Buying A House? Here’s Some Rules Of Thumb To Follow
By now, everyone has heard of someone or has read about someone that has been affected by the mortgage crisis. There is enough blame to go around for many different players in the mortgage bubble that collapsed, taking many people’s home equity away with it, but the truth is that many of the foreclosures that have been seen were because the person took out an exotic mortgage loan to finance a house that they could not afford.
In the buying frenzy of the moment, many of these people opted for adjustable, teaser rate loans with the belief that they would always be able to find a buyer to purchase the home for more than they had paid for it and they could get out from under the mortgage loan before the interest rate reset to a higher rate. When the mortgage bubble collapsed, many of these people found themselves stuck in a home that they could not sell and owing much more on the mortgage than they could possibly afford.
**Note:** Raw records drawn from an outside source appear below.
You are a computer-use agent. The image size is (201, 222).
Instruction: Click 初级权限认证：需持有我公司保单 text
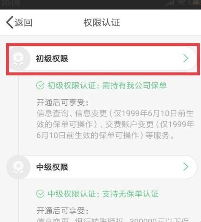107,86
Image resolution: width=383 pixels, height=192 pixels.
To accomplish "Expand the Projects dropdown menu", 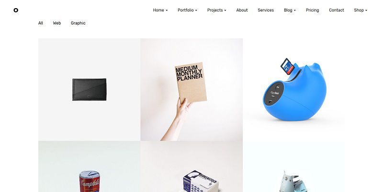I will 217,10.
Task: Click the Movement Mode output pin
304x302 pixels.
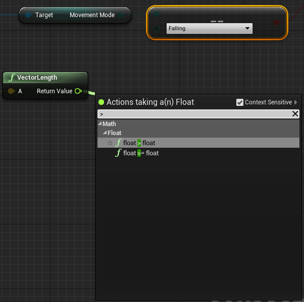Action: [120, 15]
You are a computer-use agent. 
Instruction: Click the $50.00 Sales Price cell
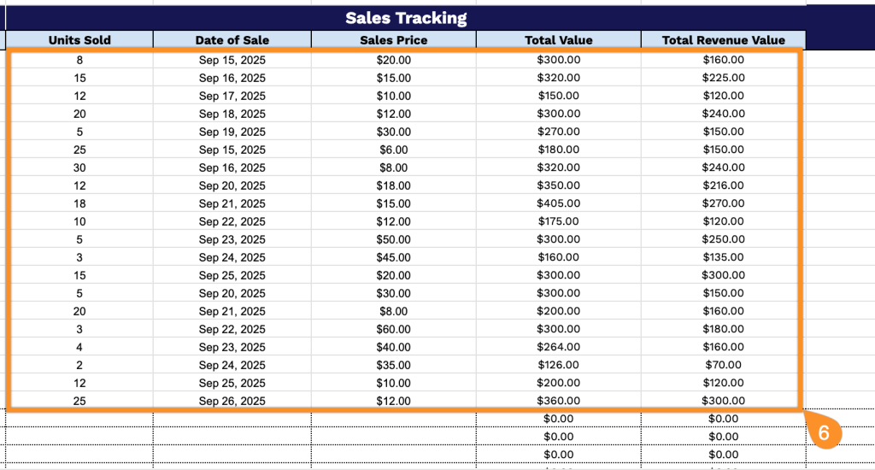click(x=393, y=239)
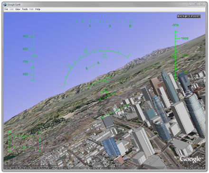Click the heading compass tape at top
Screen dimensions: 209x173
point(105,23)
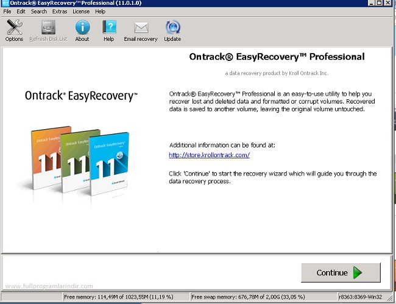Expand the Extras menu
396x304 pixels.
(60, 12)
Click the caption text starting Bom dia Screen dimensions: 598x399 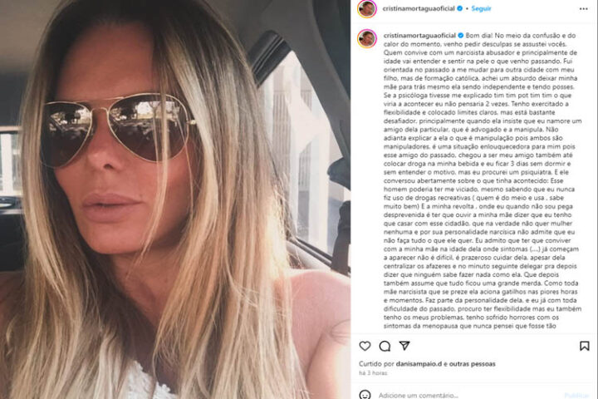click(483, 180)
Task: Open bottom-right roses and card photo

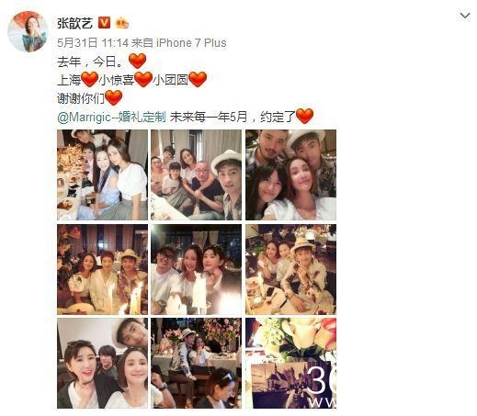Action: pos(290,363)
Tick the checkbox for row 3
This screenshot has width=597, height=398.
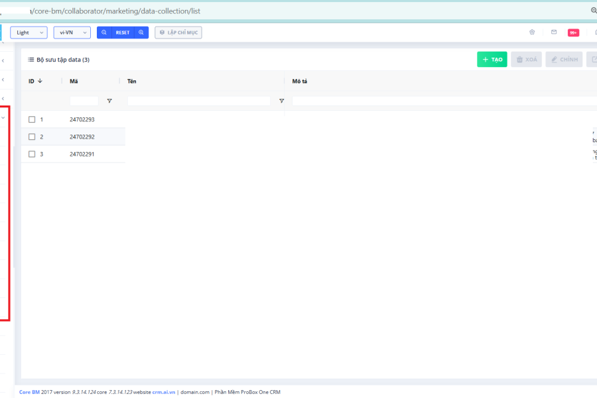32,154
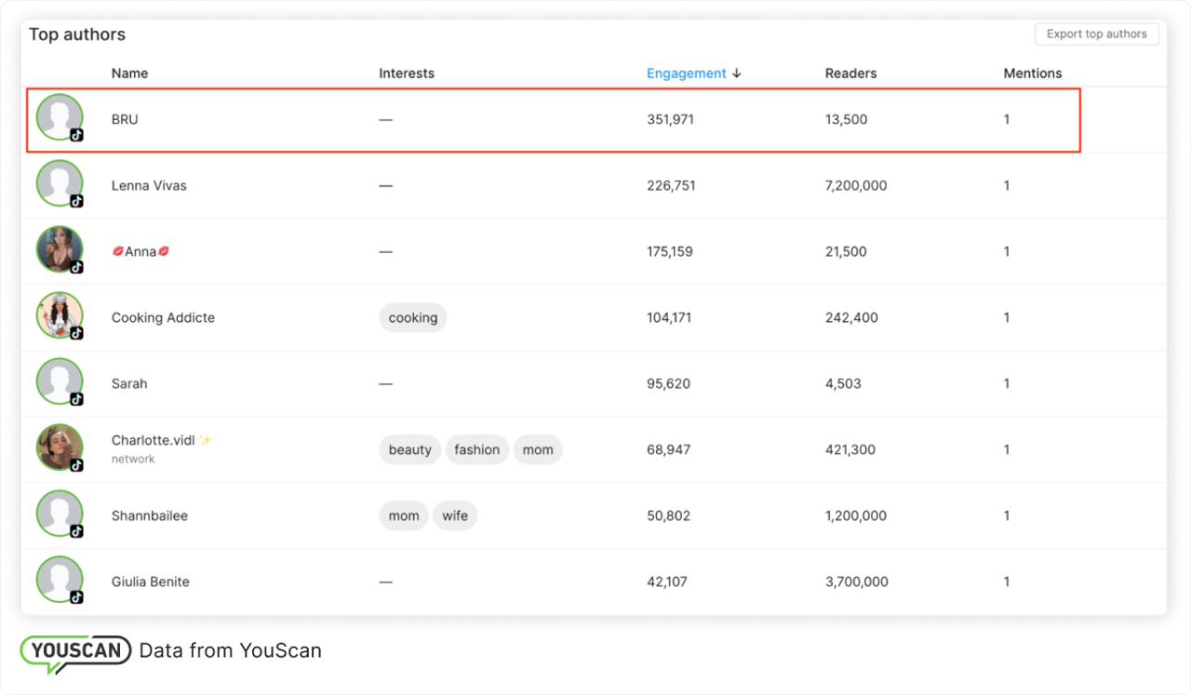Click Cooking Addicte's avatar image

click(60, 316)
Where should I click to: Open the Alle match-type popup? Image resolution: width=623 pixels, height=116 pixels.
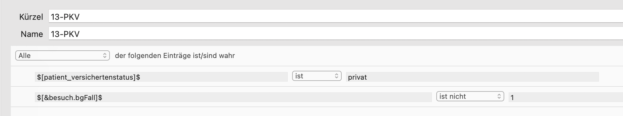pos(63,55)
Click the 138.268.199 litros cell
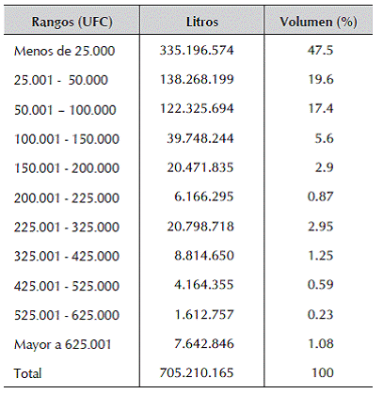Screen dimensions: 383x394 click(197, 79)
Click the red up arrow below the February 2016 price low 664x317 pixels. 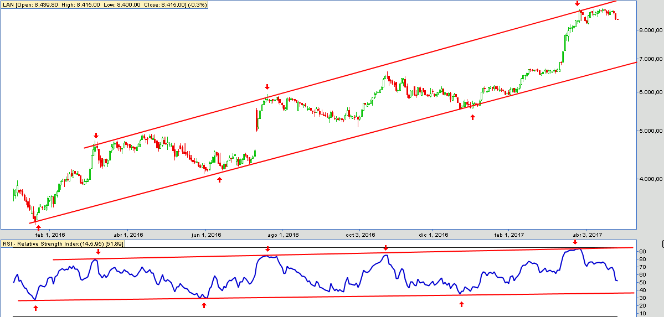pyautogui.click(x=38, y=227)
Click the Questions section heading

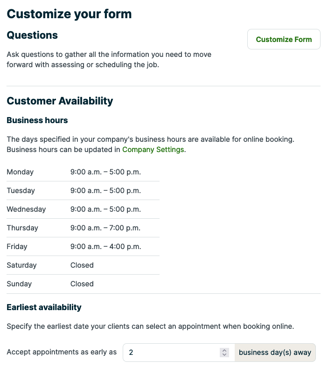[x=32, y=35]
The result was that a wave of foreclosures swept across the nation, leaving the banks owning many of the homes that they had signed loans for just three or four years earlier.
If you are in the market to purchase a house today, there are some rules of thumb that you should follow to make sure that you do not find yourself in the same trap:
1. The 30 Year Fixed Rule
Many of the people that are in trouble with their mortgages today chose adjustable rate loans so that they could purchase a larger house with less money down and lower initial monthly payments. Honestly, if you would be unable to afford the mortgage payments at the 30 year fixed rate for the loan, then you should not be buying the home because the price of the home will place an economic hardship for you. Because the 30 year fixed rate loan is considered one of the most reasonable loan products available for mortgage loans, this is the type of loan you should be pursuing when looking for a mortgage loan.
2. Do Not Purchase A Short Term Home
Although owning your home would seem to be an attractive solution in any case, purchasing a home to live in it for a short period of time can be a tremendous waste of money. If you are not planning on being in the home for at least 7 years, then the fees that you have paid for the purchase of the home and the fees that you will pay for selling the home and for paying off the mortgage loan early will erase any monetary gains that you have made while staying in the home. Add in the cost of repainting and repairing everything that is needed to get the home ready for sale and you may be losing a great deal of money by moving out of the home within a short period of time.
3. Be Aware Of The Fees That You Are Paying And Why
As many of these foreclosures and personal bankruptcies work their way through the court system, many people are finding that the fees that they were charged for their mortgage loan were well beyond and above what they should have been paying in fees. Some of the brokers originating the loans were adding additional fees into the loans as vague entries in the hopes that the person signing for the loan would not notice. Make sure that you know about each of the fees that are being charged on your mortgage loan and what they are for. If you do not know what a fee is for or why it is the amount that it is, do not sign the documents until all of your questions have been satisfied.